■ EXERCICE PROPOSÉ
Reproduisez, s'il vous plaît, le passage de l'article sur la table ronde consacrée à la laïcité compris entre "La salle est" et "ou du personnel.", ces deux extraits inclus.

■ TEXTE FOURNI
^^^^

Paris - Table ronde - Laïcité dans les collectivités locales de la Gazette des communes

Moins de 24 heures après son bilan de première année de mandat, Gilles Platret a participé ce jeudi matin 2 juillet à Paris, à l’invitation du magazine « La Gazette des Communes » à une table ronde intitulée « Comment mettre en oeuvre la laïcité au quotidien ? ». L’échange concluait une matinée de formation à destination du personnel des collectivités locales sur ce thème. Bien entendu, info-chalon.com était sur place.

La salle est petite, le quartier très chic et le thème de formation choisi ne s’est jamais démodé depuis 1905. Dans ce centre d’affaires de la rue Edouard VII, Paris 9e, une quarantaine de cadres et élus de collectivités locales, venus de toute la France sont réunis depuis trois heures pour réfléchir ensemble au principe de laïcité et à ses applications au quotidien.  Rude tâche, mais passionnante. Un cabinet d’avocats spécialisé en droit public a élaboré un guide pratique pour les collectivités locales et leurs agents, parfois forts dépourvus face aux revendications quotidiennes d’usagers ou du personnel.

^^^^

■ MATÉRIEL FOURNI

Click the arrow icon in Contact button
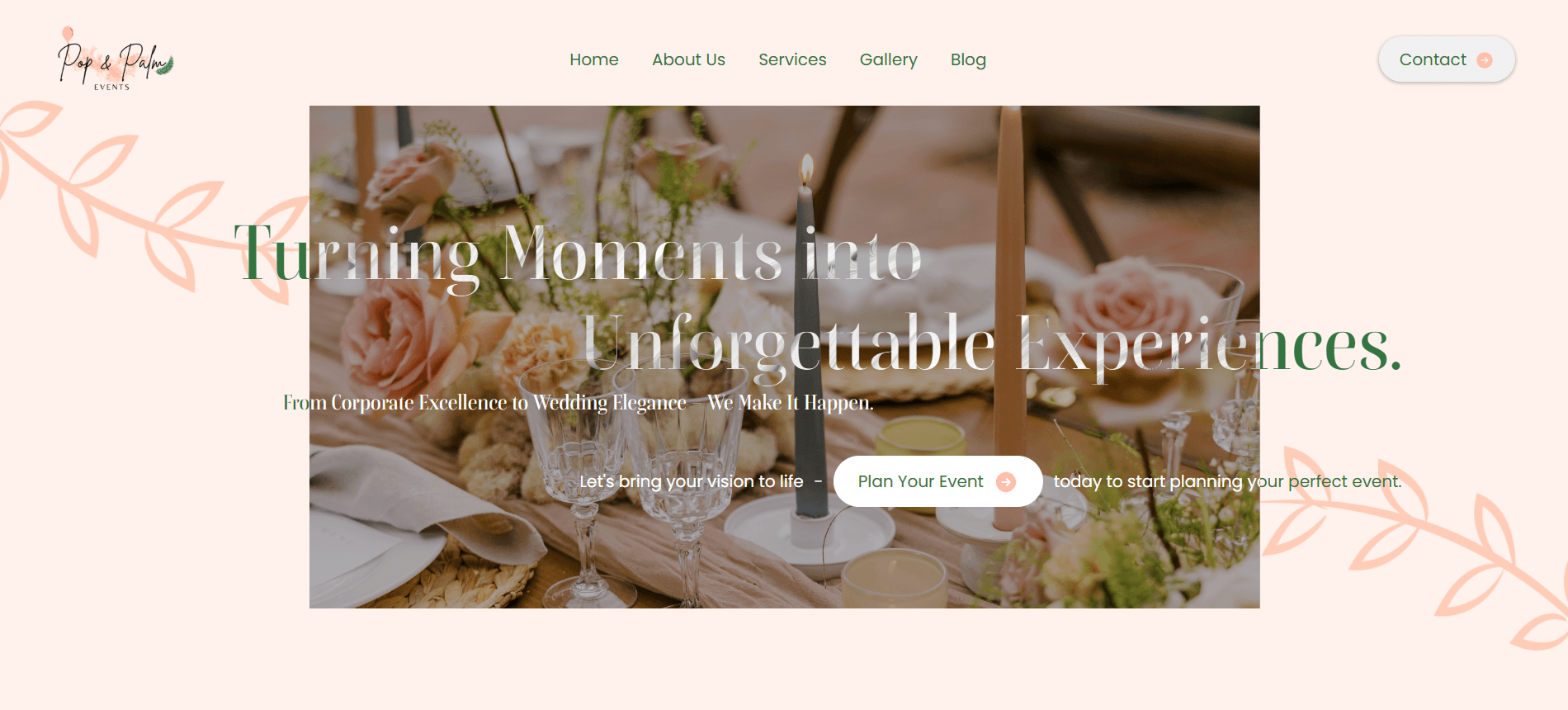Screen dimensions: 1568x710 tap(1485, 60)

^^^^

■ LE RÉSULTAT
La salle est petite, le quartier très chic et le thème de formation choisi ne s’est jamais démodé depuis 1905. Dans ce centre d’affaires de la rue Edouard VII, Paris 9e, une quarantaine de cadres et élus de collectivités locales, venus de toute la France sont réunis depuis trois heures pour réfléchir ensemble au principe de laïcité et à ses applications au quotidien.  Rude tâche, mais passionnante. Un cabinet d’avocats spécialisé en droit public a élaboré un guide pratique pour les collectivités locales et leurs agents, parfois forts dépourvus face aux revendications quotidiennes d’usagers ou du personnel.